閉じかけた世界に。
じゃり、じゃりっ、と。ここ数日で慣れた道のりを歩いて目的地に辿り着けば、頭上から「アンタまた来たの?今度は何?」っていう、この道のり以上に慣れ久しんだ声。それに笑んで『今日の』箱を開けて、その中身が木の枝の上に座ってこっちを見下ろす佐助くんに見えるように傾ける。そうして「今日はラデュレのマカロンだよ」と答えれば、そんな私と箱の中身を見て「まかろん・・・」と呟いてから彼は音も無く地面に飛び降りた。そうして近くでそれをマジマジと見て改めて「うわぁ・・・」なんて盛大に顔を歪めた彼に笑ってしまう。

「なんか・・・凄い毒々しいけど、食べれんの?っていうかホントに食べ物?」

赤青紫緑黄桃と色とりどりのマカロンは、確かに昔の人からすれば不気味に見えるかもしれない。
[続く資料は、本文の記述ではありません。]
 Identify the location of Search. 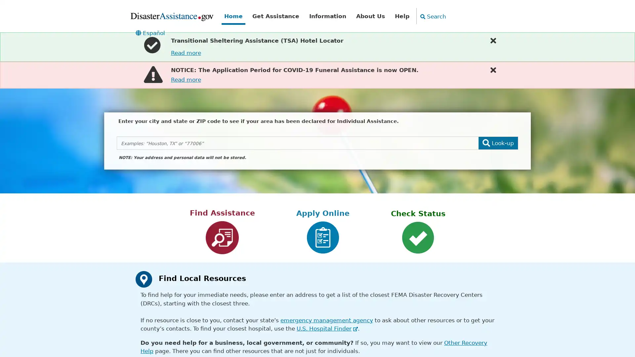
(431, 16).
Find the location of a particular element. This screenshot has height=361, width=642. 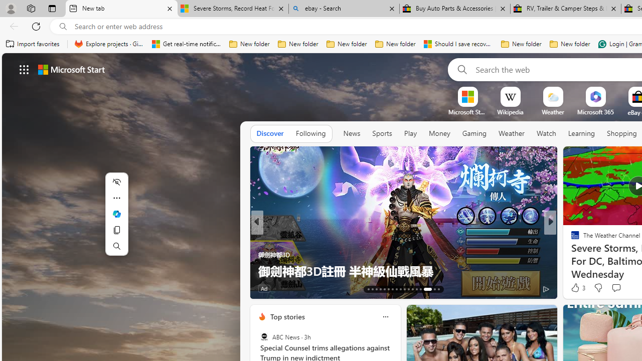

'Ask Copilot' is located at coordinates (116, 213).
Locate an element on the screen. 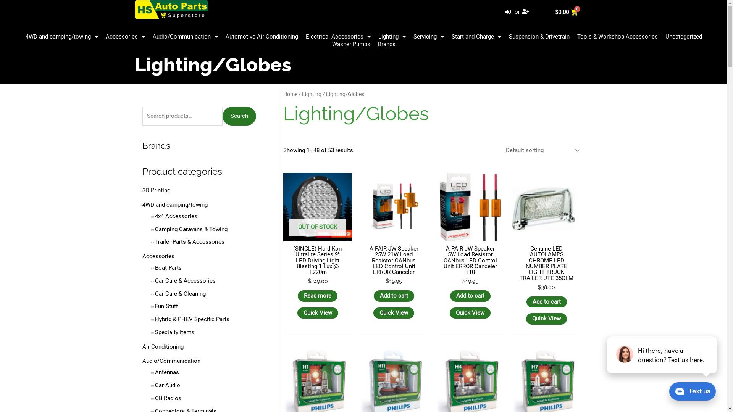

そんな佐助くんににこりと笑んで、私はいつもみたいにこの場所にこれを置いて手を合わせる。そうしてからその中から取り出した赤色のそれを摘まんで有無も言わせず佐助くんの口の中に突っ込んだ。そうすれば「んぐっ?!」なんて面白い顔で面白い声を上げた佐助くんにあははと笑う。その所為でジトって睨まれちゃったけどね。

「・・・この時代の女は暇なんだね。」
「暇じゃあないよ。でも、今は君に会いに来る方が楽しいからね。」
「・・・・・・・・・、そう。」

むぐむぐと口の中のマカロンを咀嚼して、しっかり中の物を飲み込んでからそう嫌味を口にするあたりお行儀はとても良いらしい。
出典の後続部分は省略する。